Developer’s guide

The following rules and conventions have been established for the package development and are enforced throughout the entire code base. Merge requests that do not comply to the following directives will be rejected.

To start developing remage, fork the remote repository to your personal GitHub account (see About Forks). If you have not set up your ssh keys on the computer you will be working on, please follow GitHub’s instructions. Once you have your own fork, you can clone it via (replace “yourusername” with your GitHub username):

$ git clone git@github.com:yourusername/remage.git

That remage executable…

To enhance remage’s capabilities without requiring complex C++ code, we implemented a Python wrapper. This wrapper handles input preprocessing, invokes the remage-cpp executable, and performs output postprocessing. While this approach slightly complicates the build system, it significantly reduces the amount of code to write and maintain.

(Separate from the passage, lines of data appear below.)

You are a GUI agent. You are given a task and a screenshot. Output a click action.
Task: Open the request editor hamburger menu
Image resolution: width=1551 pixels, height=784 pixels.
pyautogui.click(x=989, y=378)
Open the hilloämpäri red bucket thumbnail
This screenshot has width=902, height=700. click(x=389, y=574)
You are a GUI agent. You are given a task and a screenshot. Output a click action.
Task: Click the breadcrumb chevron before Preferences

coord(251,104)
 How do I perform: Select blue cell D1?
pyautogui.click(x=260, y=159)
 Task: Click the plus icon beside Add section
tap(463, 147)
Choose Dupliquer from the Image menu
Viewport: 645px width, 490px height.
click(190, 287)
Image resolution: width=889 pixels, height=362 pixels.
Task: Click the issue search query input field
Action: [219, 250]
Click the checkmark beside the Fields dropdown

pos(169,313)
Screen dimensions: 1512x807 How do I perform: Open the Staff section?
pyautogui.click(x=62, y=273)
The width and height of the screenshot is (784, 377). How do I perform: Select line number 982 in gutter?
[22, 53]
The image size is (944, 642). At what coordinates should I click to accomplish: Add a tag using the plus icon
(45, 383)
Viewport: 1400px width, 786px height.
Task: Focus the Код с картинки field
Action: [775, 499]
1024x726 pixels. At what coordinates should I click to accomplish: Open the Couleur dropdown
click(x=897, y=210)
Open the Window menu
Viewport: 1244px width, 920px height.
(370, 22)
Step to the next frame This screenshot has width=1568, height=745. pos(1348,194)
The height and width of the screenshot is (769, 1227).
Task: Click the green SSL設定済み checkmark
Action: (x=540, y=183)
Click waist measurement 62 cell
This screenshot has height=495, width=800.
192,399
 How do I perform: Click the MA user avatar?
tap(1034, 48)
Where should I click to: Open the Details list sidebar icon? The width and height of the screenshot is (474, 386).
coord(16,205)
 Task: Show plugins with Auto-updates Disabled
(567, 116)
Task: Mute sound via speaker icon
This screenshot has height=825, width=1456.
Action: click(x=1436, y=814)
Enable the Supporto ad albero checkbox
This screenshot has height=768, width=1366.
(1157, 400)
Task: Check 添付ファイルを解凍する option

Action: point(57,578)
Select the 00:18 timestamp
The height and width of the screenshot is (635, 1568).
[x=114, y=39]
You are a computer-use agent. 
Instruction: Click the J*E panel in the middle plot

The C++ code resides in the src directory, with the remage-cpp executable built from src/remage.cc. The Python code is organized as a package under the python directory, where the cli.py module provides the remage command-line interface.

At build time, CMake compiles remage-cpp and installs the Python package in the build area. The Python package and its dependencies (see pyproject.toml) are installed into a virtual environment, ensuring an isolated environment with all required dependencies. The Python wrapper is configured to use the remage-cpp executable from the build area.

This setup is replicated during installation, targeting the install prefix. A key advantage of this approach is enabling the use of the remage executable in unit tests, which run on remage from the build area.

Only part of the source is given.